[Supplied passage]
··········

French: How defense of NRA can be used to foil Trump’s revenge

A liberal justice’s defense of the gun-rights group’s free-speech rights will serve civil liberties for all.

By David French / The New York Times

Last Thursday, Supreme Court Justice Sonia Sotomayor helped protect the country from Donald Trump, and she did it in an unexpected way; by defending the National Rifle Association.

Let me explain.

Attempts to target the free speech of political opponents are often the first sign of a decline into authoritarianism. As Frederick Douglass wrote in 1860, after an angry mob shut down an abolitionist event in Boston, “No right was deemed by the fathers of the Government more sacred than the right of speech.”

“Liberty,” he went on, “is meaningless where the right to utter one’s thoughts and opinions has ceased to exist. That, of all rights, is the dread of tyrants. It is the right which they first of all strike down.”

That’s exactly right, and that’s why Sotomayor’s opinion for a unanimous Supreme Court upholding the free speech rights of the NRA against a hostile attack from a Democratic official in New York has ramifications well beyond New York politics and well beyond the battle over gun rights. By upholding the free speech rights of the NRA, the Supreme Court reinforced the constitutional wall of protection against vengeful government leaders, including Trump.

··········

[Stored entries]
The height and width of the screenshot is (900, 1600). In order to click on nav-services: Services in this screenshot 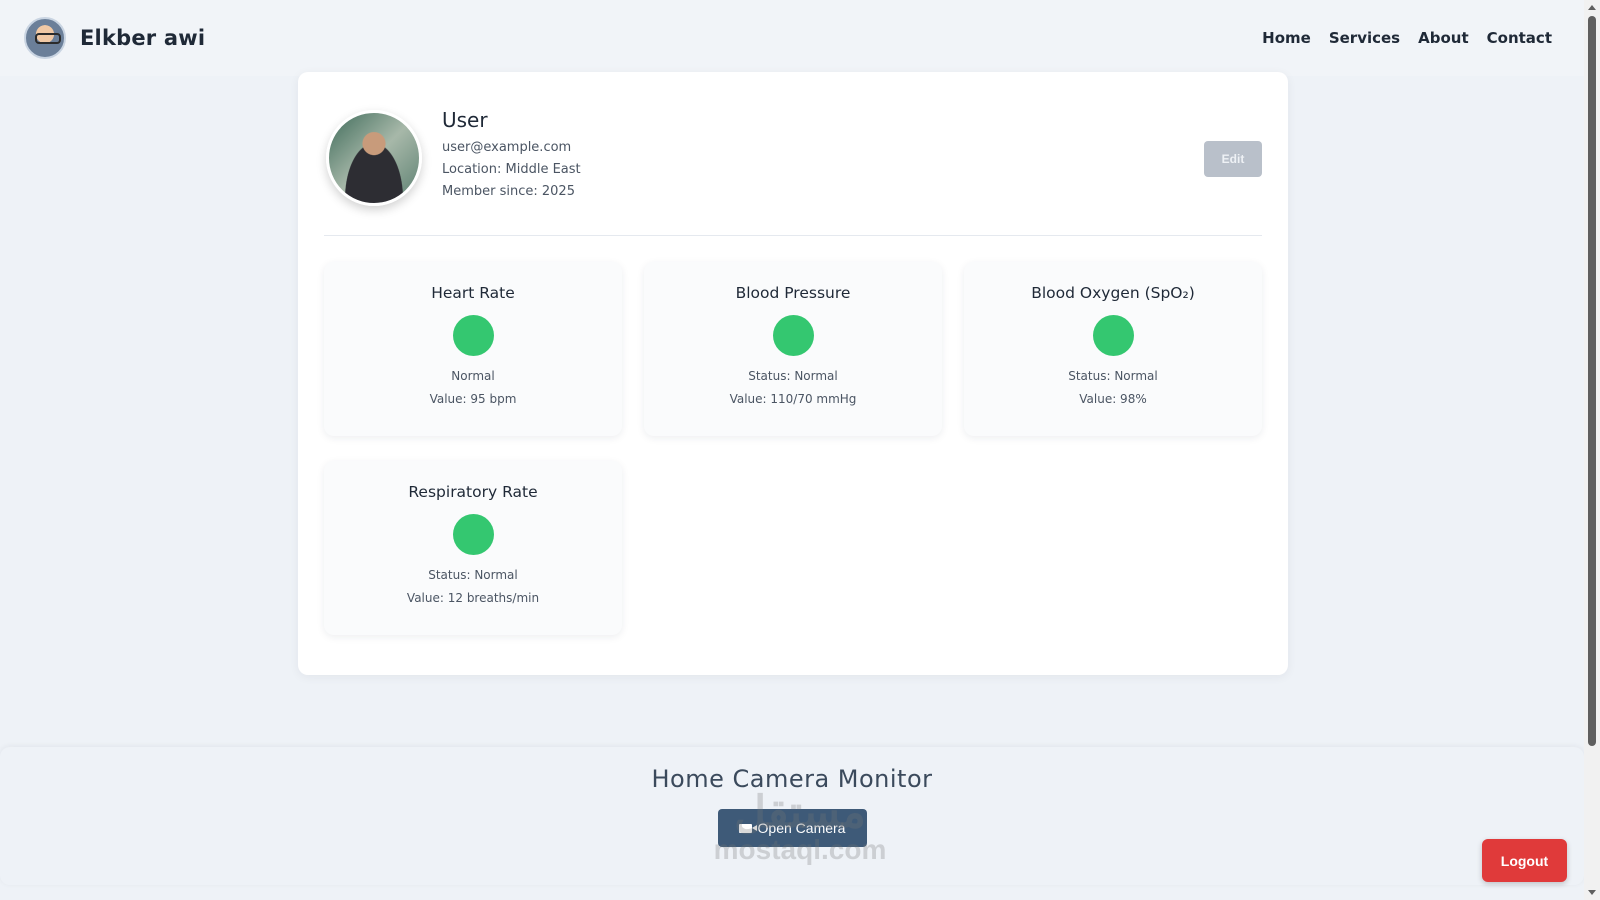, I will do `click(1364, 38)`.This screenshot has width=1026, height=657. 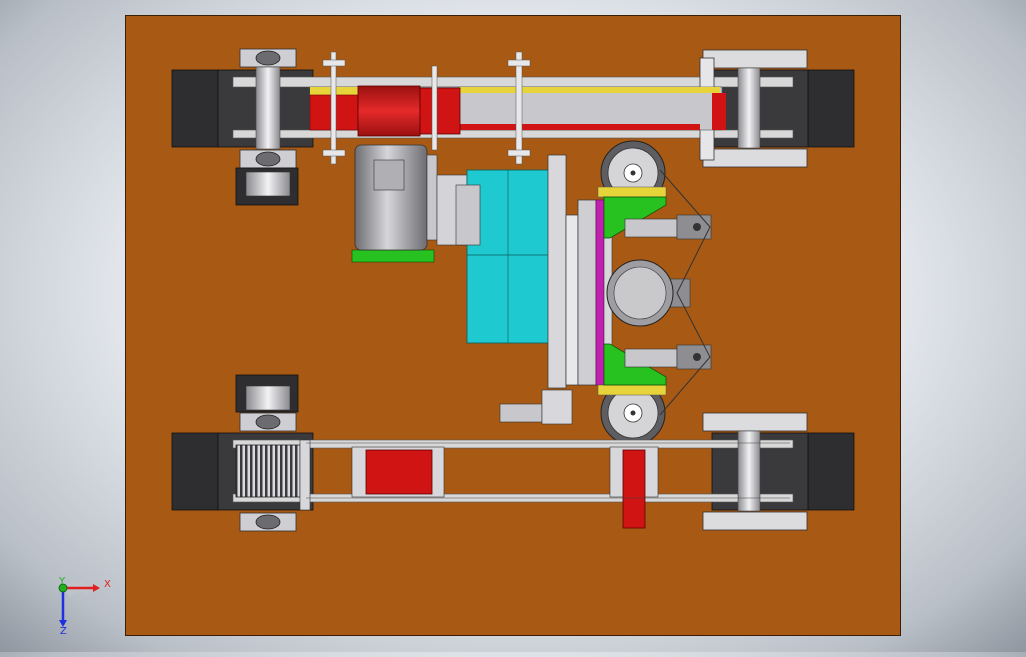 What do you see at coordinates (600, 292) in the screenshot?
I see `magenta-strip` at bounding box center [600, 292].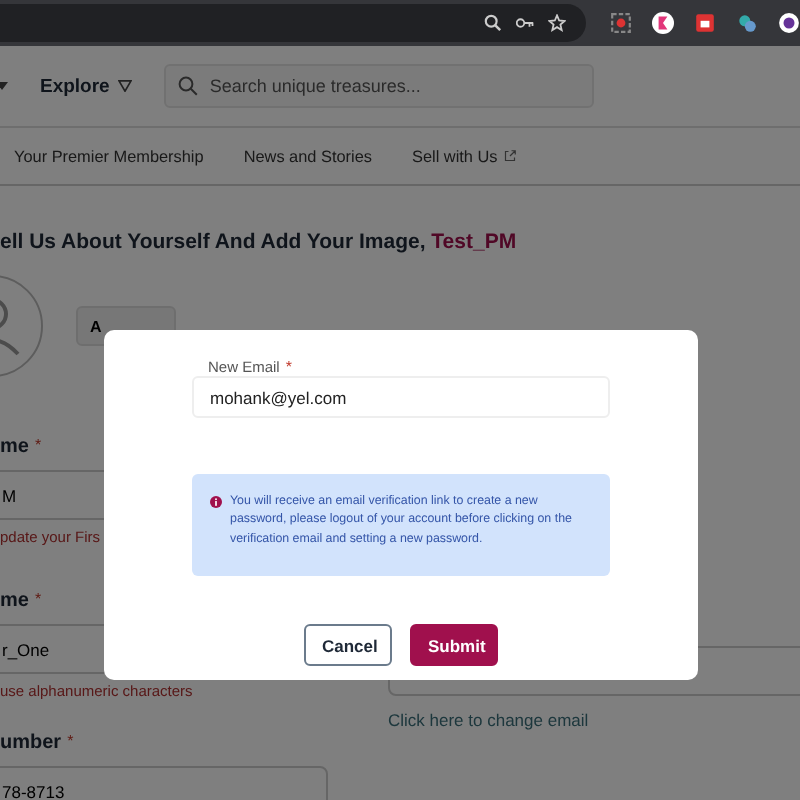  What do you see at coordinates (474, 242) in the screenshot?
I see `user-name: Test_PM` at bounding box center [474, 242].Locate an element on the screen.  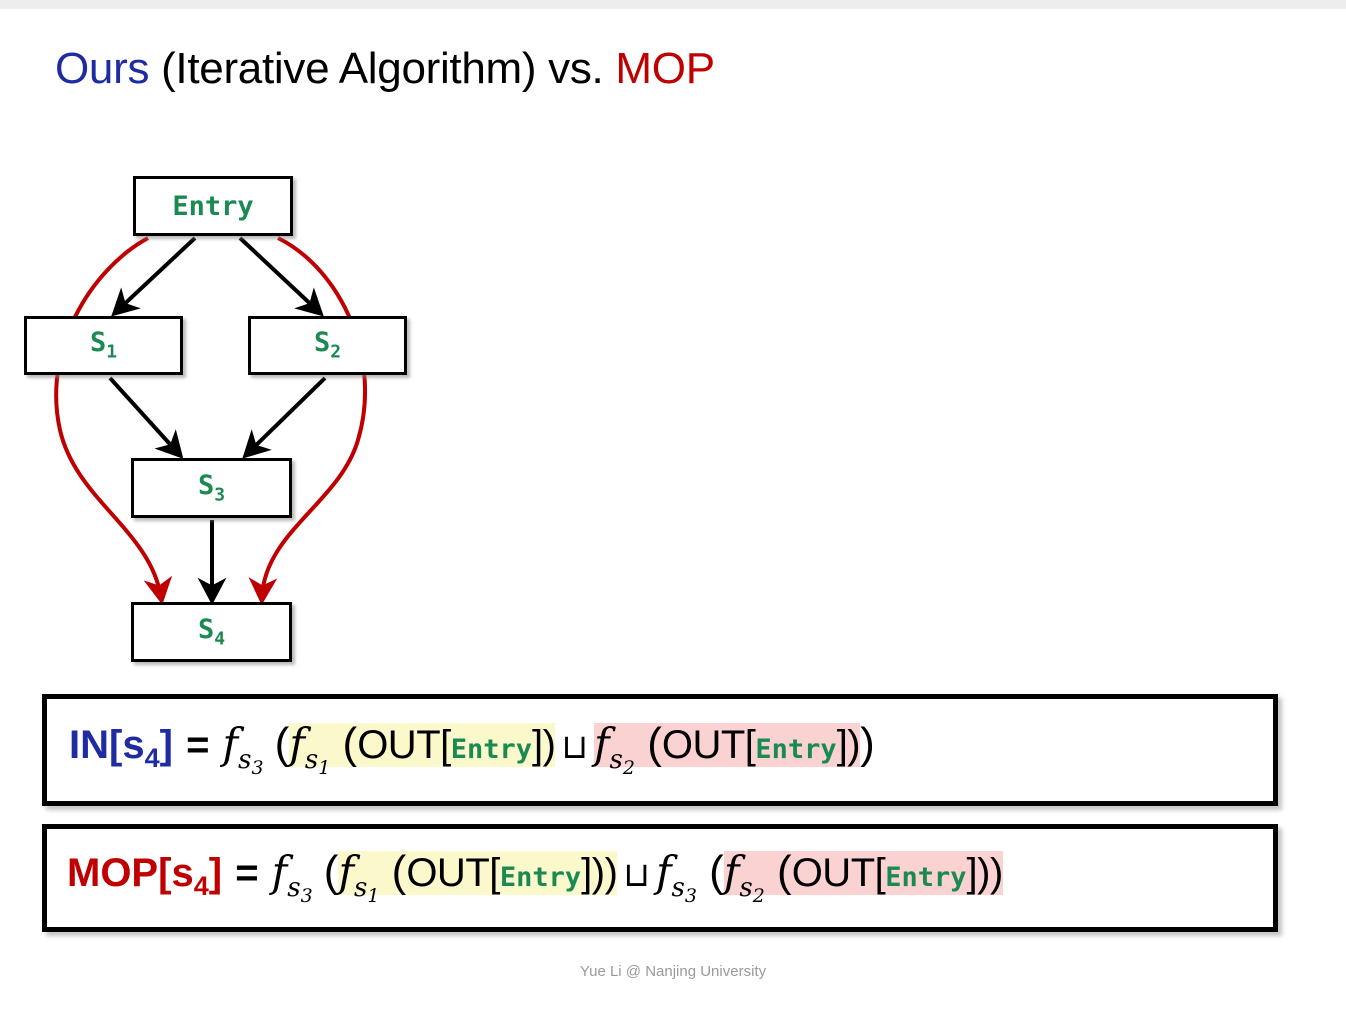
red-path-entry-s2-s3-s4 is located at coordinates (308, 420). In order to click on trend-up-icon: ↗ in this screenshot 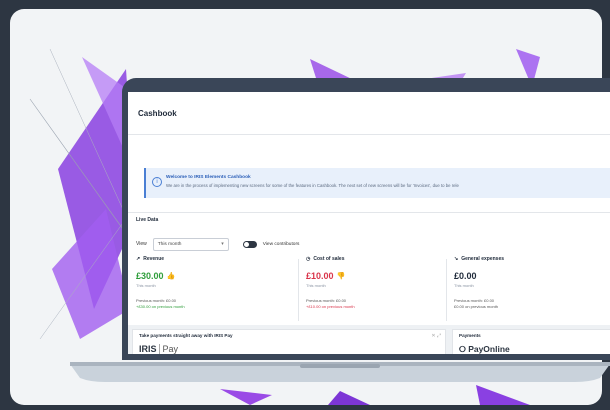, I will do `click(138, 259)`.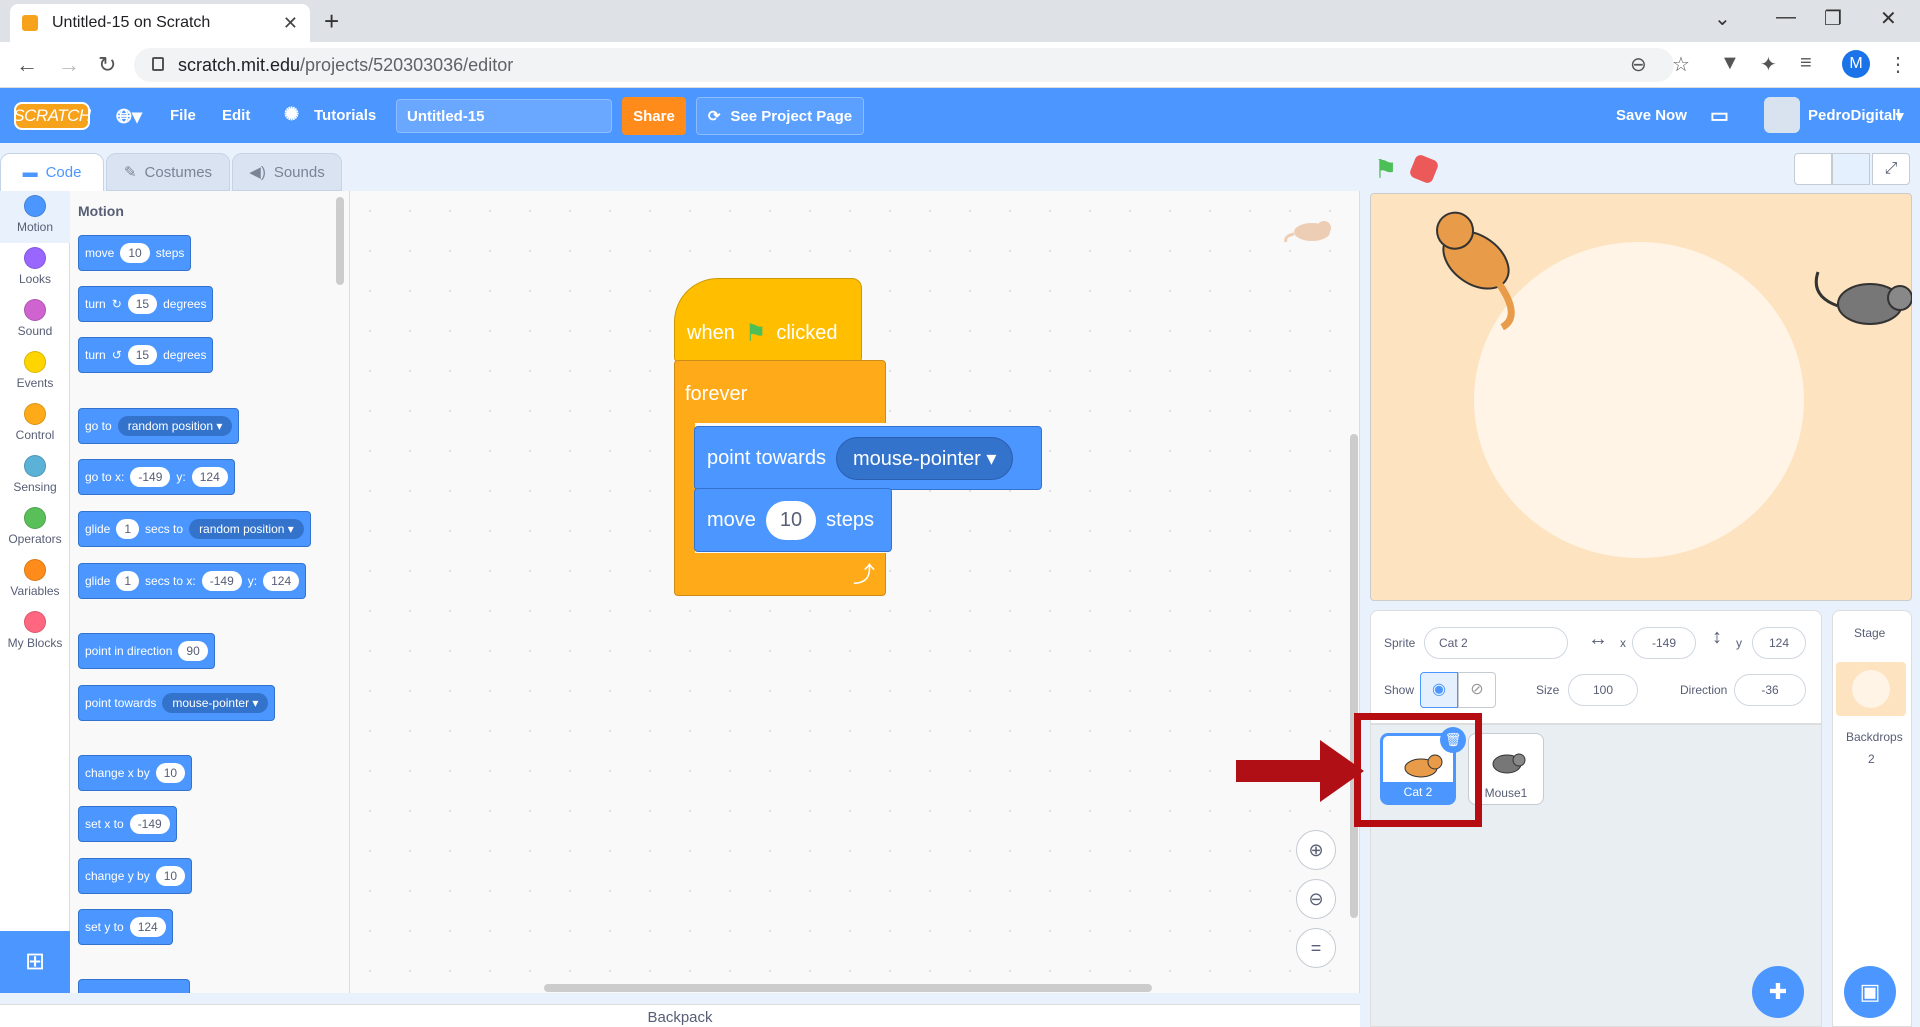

··········

[Assigned task A]
List every person the opinion column names.
[Assigned task B]
Reproduce the opinion column starting at "By David French" and ending at "Let me explain.".
Work only from the opinion column.

[Exercise result A]
David French, Sonia Sotomayor, Donald Trump, Frederick Douglass

[Exercise result B]
By David French / The New York Times

Last Thursday, Supreme Court Justice Sonia Sotomayor helped protect the country from Donald Trump, and she did it in an unexpected way; by defending the National Rifle Association.

Let me explain.